フライトはCA1344便 。広いゲートを抜けて搭乗口へ。バスに乗って搭乗機に向かう。10:45長沙を飛び立った。いつもは怖いので目をつぶっているが今日は遠ざかる長沙の街をずっと見ていた。湖南大学がどこにあるかはわからなかったが僕は昨日のあの場所を探していた。機体は上昇し一路北京を目指す。ここでいろいろんな整理作業を行う。この記憶が薄れてしまわぬうちに。
この時間はあっという間だ。2時間のフライトで13:00,北京首都空港に到着する。ここでトランジットだが帰りは荷物がそのまま長沙から成田に向かうので積み下ろしがなく楽だったりする。乗り継ぎ時間は3時間ほどあるのでとりあえずマッサージに向かう。ここで驚くべきことに遭遇する。マッサージをしてくれるお兄さんとお姉さん。いろいろな話をしていて僕がバンドマンであることGYPSYQUEENというバンドであることを話していた。

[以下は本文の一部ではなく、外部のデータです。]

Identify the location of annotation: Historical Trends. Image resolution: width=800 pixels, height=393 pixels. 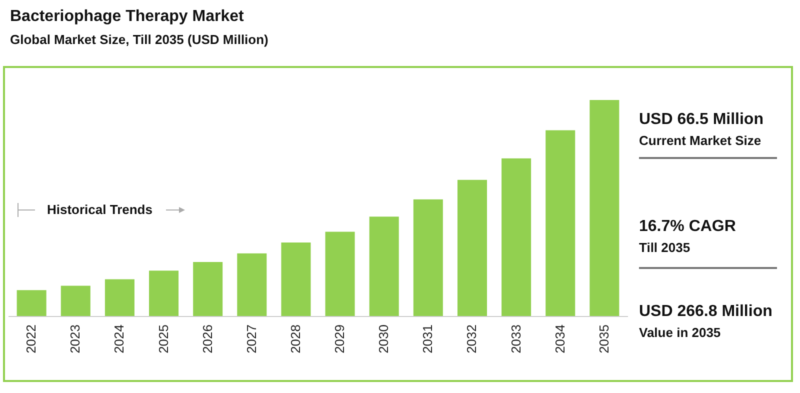
(100, 210).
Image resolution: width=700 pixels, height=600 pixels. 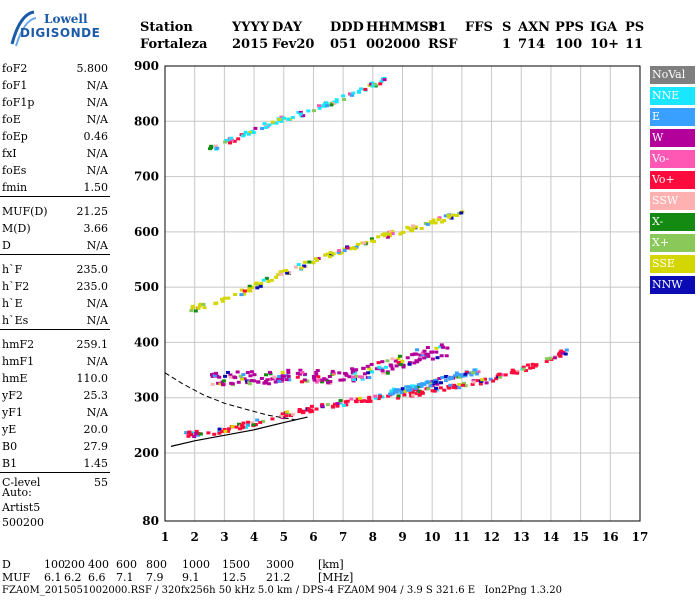 I want to click on header-iga: IGA, so click(x=604, y=28).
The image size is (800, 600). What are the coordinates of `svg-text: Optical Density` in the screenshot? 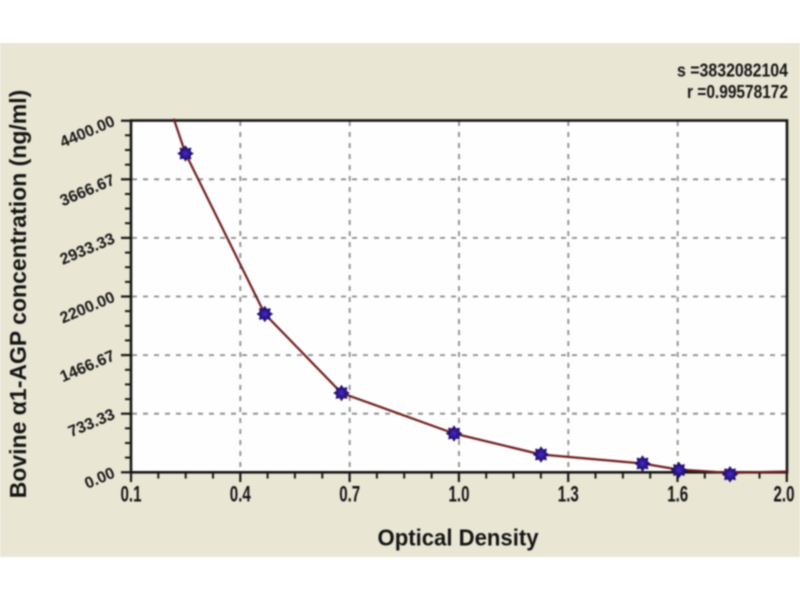 It's located at (458, 538).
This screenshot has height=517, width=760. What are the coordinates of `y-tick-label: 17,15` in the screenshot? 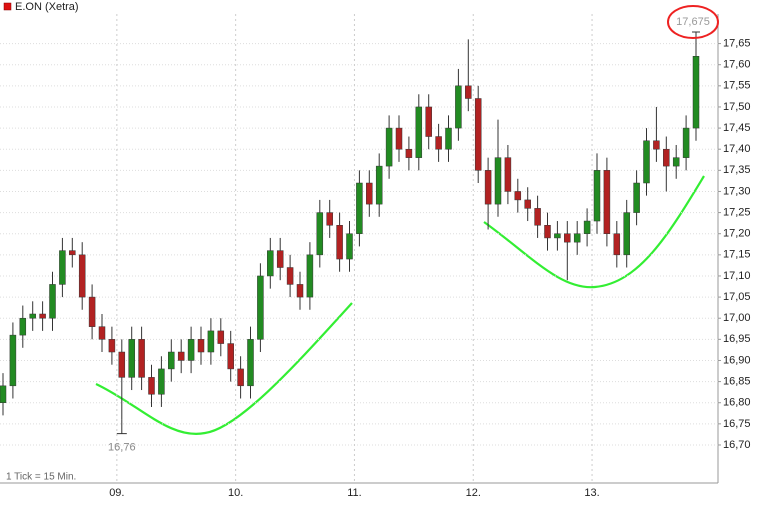 It's located at (737, 255).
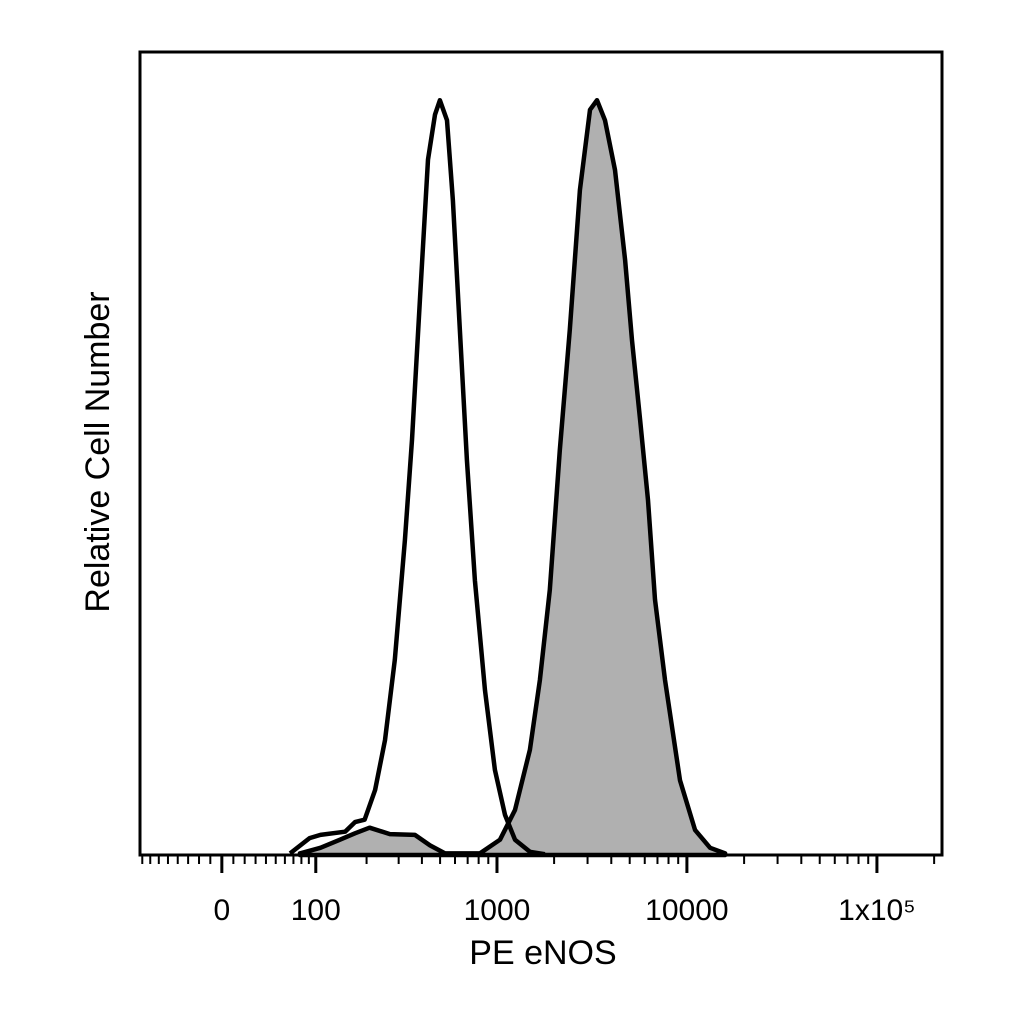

そこのおねえさんが「GYPSYQUEENみたことがあるよ」といったので、まあ100%うそだろうと思いつつ、「ありがとう、うれしいね」と適当に答えていた。そうしてしばらくするとお兄さんのほうが自分の携帯を持ち出してきて写真を見せ始めた。
その写真は。。。。
2004年の僕らの重慶ツアーの記者会見の新聞のコピーだった!!!
「なんで?!」この人は日本が好きでGYPSY QUEENの新聞記事を持っていたという。そして、昨年の北京での公演も見ていたというのだ。狭い。狭すぎる。こんな所にもつながりがあったなんて。あまりにもの驚きでマッサージが気持ちよかったかどうかはすっかり忘れてしまったがまたの再会を約束して店を出た。「相約北京!」と。メンバーと合流してまずは興奮気味にその話を。みんな当然驚いている。でも、いいよね。音楽がきっかけで新しい出会いがある。素晴らしいことだと改めて思う。そして、CA421便、夕暮れの中タラップを上り僕らは日本に向かう。16:45北京を飛び立った。
第四章1幕はここで閉じることになる。 これだけ続けてきていても毎回新しい驚きを感じる。それは世の中が進歩しているから当たり前かもしれない。過去にとどまっていては古くなるのは当然。最先端の発展を遂げている中国と付き合おうと思えばそのスピード感に追い付かなければ始まらない。今回もまた会いたい人が増えた。それも増殖的にたくさんの縁を作ることができた。音楽が何かの役に立つことは誰しもがわかることだ。そしてその力がものすごいことを僕らはよく知っている。来年国交回復40周年を迎える日本と中国。30周年の2002年とはすべてが変わっている。時流に合わせたやり方でこの40周年に乗ろう。そして、もっともっとたくさんの仲間とたくさんの絆を作っていこう。
小さな糸のコヨリはすでも十分に大きくなってきた。待ってくれている人もどんどん増えてきた。さあ、勢いをつけてまた会いたい人の所に会いに行こうじゃないか!